Порой зависть оказывается выражением коренного сходства с ревностью, так что эти две эмоции бывает очень трудно различить. И разве они с леди Блессингтон не напоминают двух собак, ходящих на задних лапах? Пытаясь наилучшим образом воспользоваться трудной ситуацией? В окружении мужчин? Не пользуясь особым расположением женщин? С размышлениями об этих параллелях ненависть растаяла в душе Элизы и сменилась бурным самоуничижением, перед которым она была бессильна. Но разве ее, по крайней мере, не уважают? Хотя эта «леди Блудсингтон» пользовалась скандальной славой от Лондона до озера Гарда.

– Мадам, мне не требуются никакие сторонние судьи. Я и сам могу прекрасно высказать суждение, merci[62], и скажу вам: вы полностью правы. Мы все очень красивые!

– О, д’Орсэ! Какое ужасное тщеславие! – воскликнул Уильям, но его щеки порозовели от услышанного комплимента.

– И впрямь тщеславие! – И леди Блессингтон ткнула своего графа в бок. – Но будьте хоть на миг серьезны. Байрон как-то заметил в беседе со мной, что он скорее мог бы простить преступления – ибо они порождаются страстями, – нежели иные мелкие пороки, такие, как тщеславие. И он не шутил. Он был весьма категоричен. Хотя, конечно, нельзя сравнивать мелкие пороки – себялюбие, высокомерие и прочие, имеющие свои наказания, – со смертными грехами, разрушающими невинные жизни!

– Я не согласен!

– Неужели, мистер Диккенс? И в чем именно?

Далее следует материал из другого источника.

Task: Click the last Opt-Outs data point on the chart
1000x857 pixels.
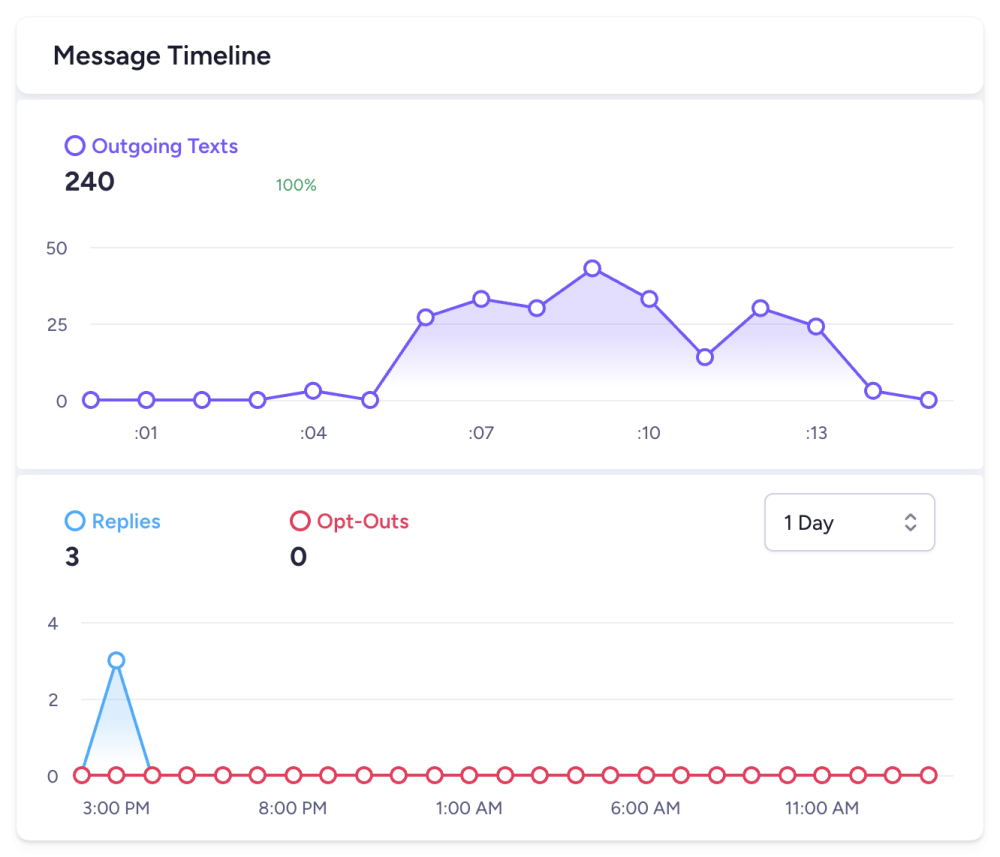Action: click(928, 774)
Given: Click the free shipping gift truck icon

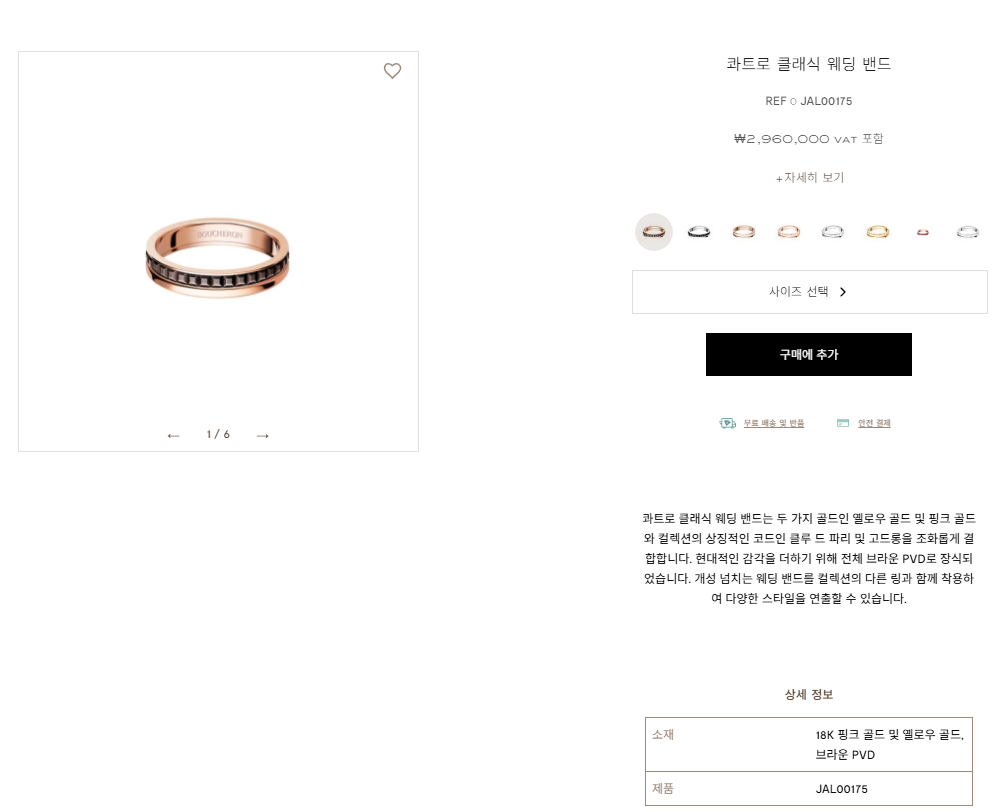Looking at the screenshot, I should click(x=728, y=423).
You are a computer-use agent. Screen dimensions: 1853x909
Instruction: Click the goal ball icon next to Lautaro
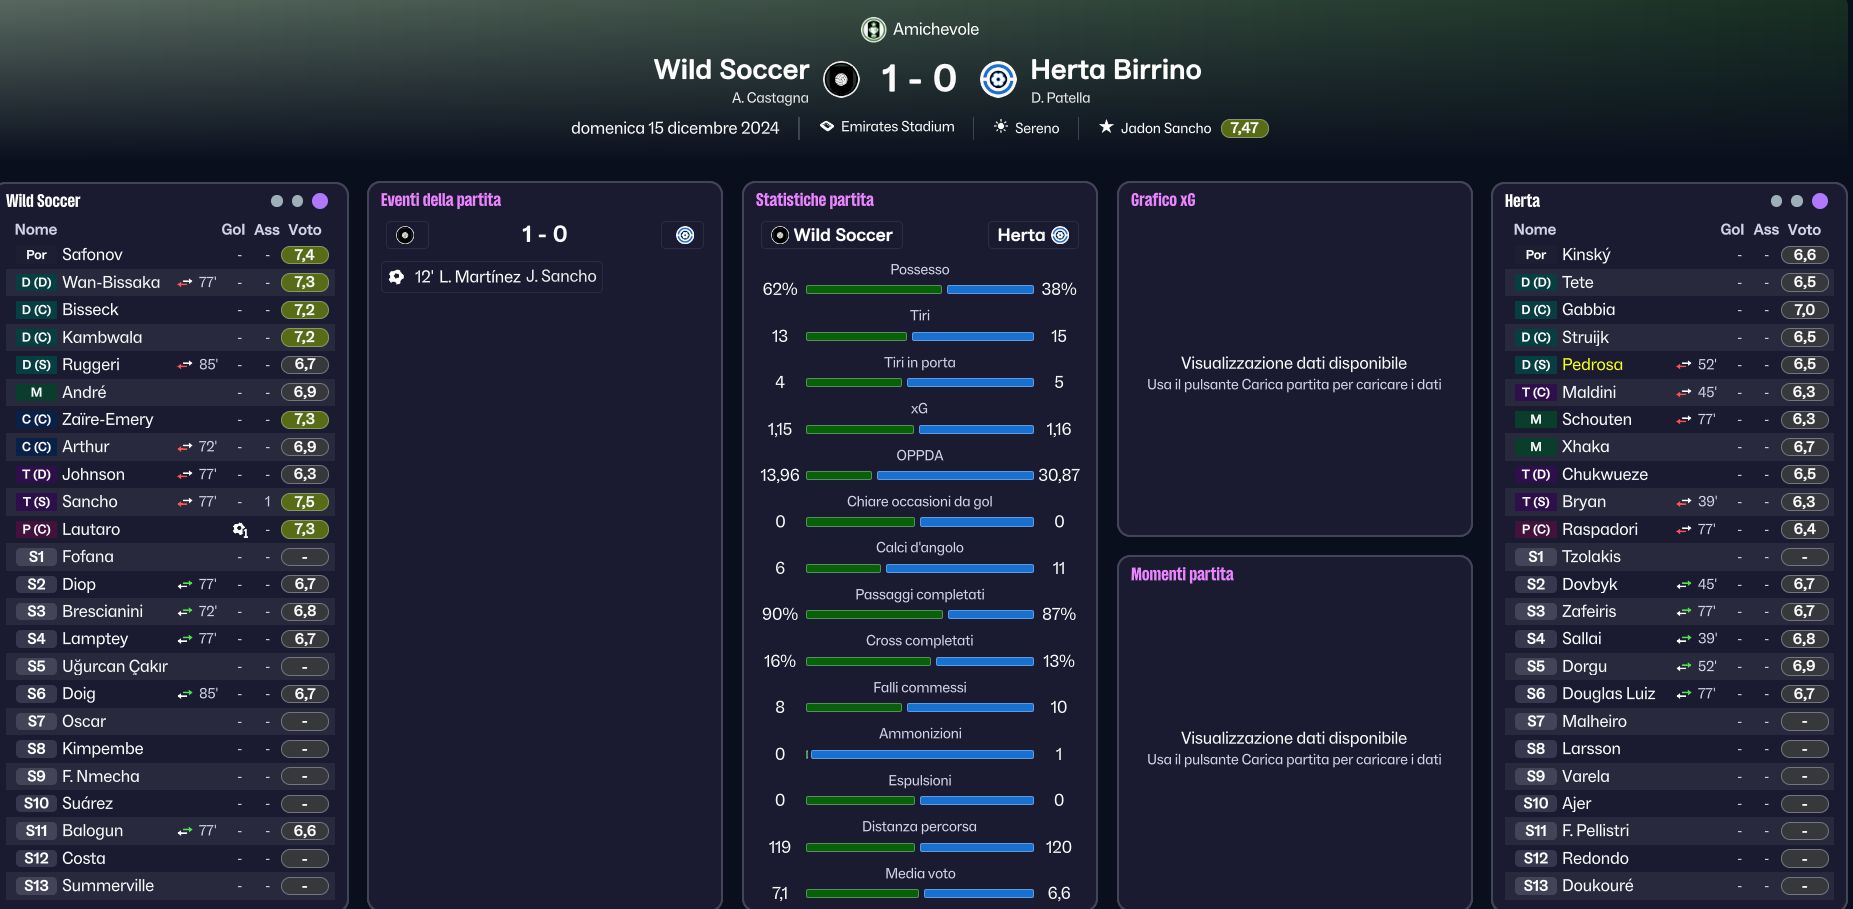coord(240,530)
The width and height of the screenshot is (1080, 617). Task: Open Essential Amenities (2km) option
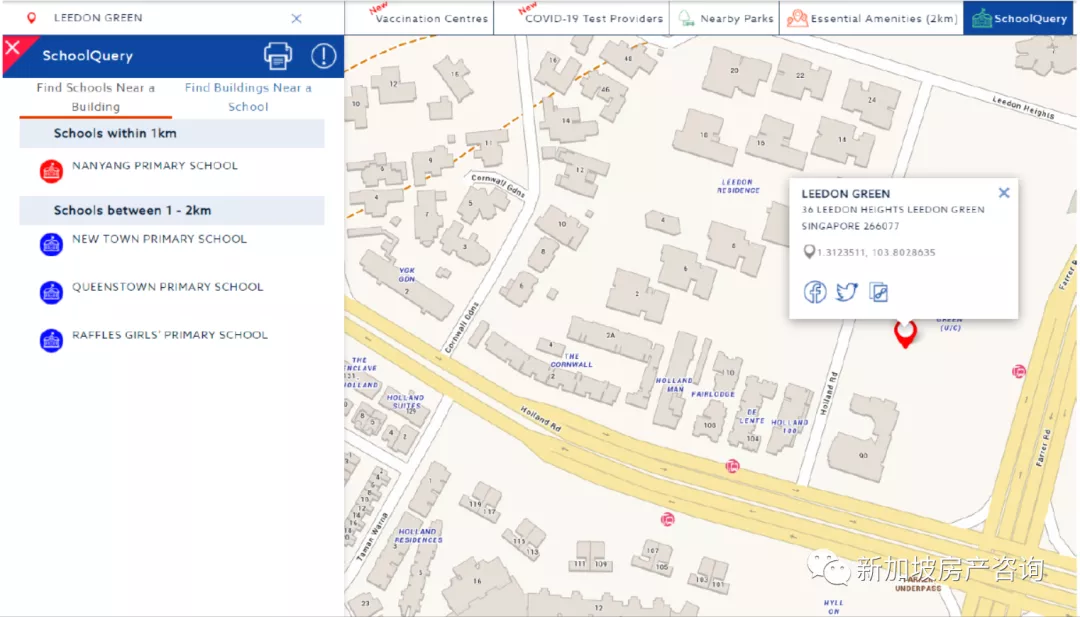coord(871,18)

– Я не различаю пороки. Все мелкие прегрешения, по моему мнению, очень легко становятся преступлениями – это лишь вопрос меры. Себялюбие, тщеславие, самообман – все это часто бывает почвой для наших худших преступлений. Другие страдают от нашего эгоизма, например, точно так же, как мы. Вы так не считаете, миссис Туше?

Миссис Туше эти слова поразили. Во-первых, потому что она с ними согласилась; во‑вторых, потому что он обратился непосредственно к ней; наконец, потому что она до сих пор отказывалась читать сочинения этого перехваленного молодого писателя и, пообщавшись с ним лично, не слишком высоко его ставила.

– Да, я бы согласилась, – медленно произнесла она, тщательно выбирая слова. – Только я бы добавила, что жестокость занимает особое место. По любым меркам, жестокость есть преступление. Это худшее, на что мы способны.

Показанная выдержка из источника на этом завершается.